Notice what is missing from this list? Mistakes. If you are going to be a successful trader, a lot of the game comes down to eliminating mistakes and “unforced errors”. Don’t trade too big. Don’t go on tilt. If you make a mistake, fix it immediately. If you are wrong, get out of the market. Don’t be afraid of losses, but be ruthless when evaluating your own behavior. Eliminate mistake relentlessly–this is one of the core tasks of competent trading.

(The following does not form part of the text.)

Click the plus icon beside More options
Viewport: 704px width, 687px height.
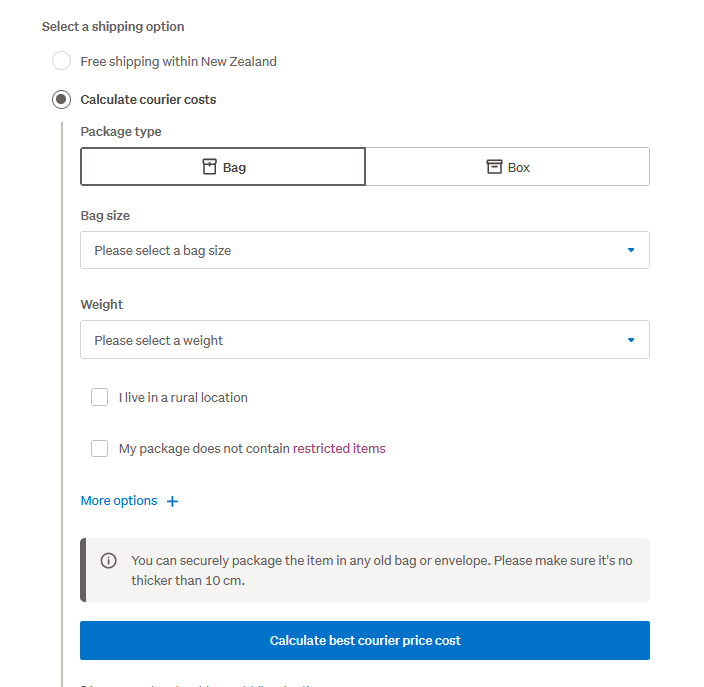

Adam Grimes has over two decades of experience in the industry as a trader, analyst and system developer. The author of a best-selling trading book, he has traded for his own account, for a top prop firm, and spent several years at the New York Mercantile Exchange. He focuses on the intersection of quantitative analysis and discretionary trading, and has a talent for teaching and helping traders find their own way in the market.

This Post Has 7 Comments

  1. Rich

    Very true – another excellent post. Seriously this has to be the best trading site on the internet.

  2. irdoj75

    Maybe we can re-phrase it, and not call it “lose money”, but “invest money”? 😉

    Losing trades:
    In my opinion there is a point often omitted by trading “literature”: trading frequency. I am not refering to the time frame but to the pure frequency you can enter trades within your approach within your time frame. If you expect your approach to yield 0.2R and you are not willing to risk more than say 0.3% of your account per trade, you simply need a min. frequency to get any meaningful results (btw, there may be a big difference between your account size, your liquidity and your net worth). Now I am saying this, because it helps me to reframe my losing trades, as it is simply part of my approach to have so many losing trades. I cannot consider them to be “lost money” but simpy a trading cost I have to invest in.

    I have an extremely frugal point of view on information. It obviously does not apply to all approaches, but I believe that you can operate at 0 cost for information (unless you need real-time data), except your book and maybe 5-10 others when starting all of which you can probably also lend in a public library or buy second hand at ridiculuous prices. I am still considering to try your WA newsletter, but my main drawback here is the desire to not simply jump on your back, but make it on my own…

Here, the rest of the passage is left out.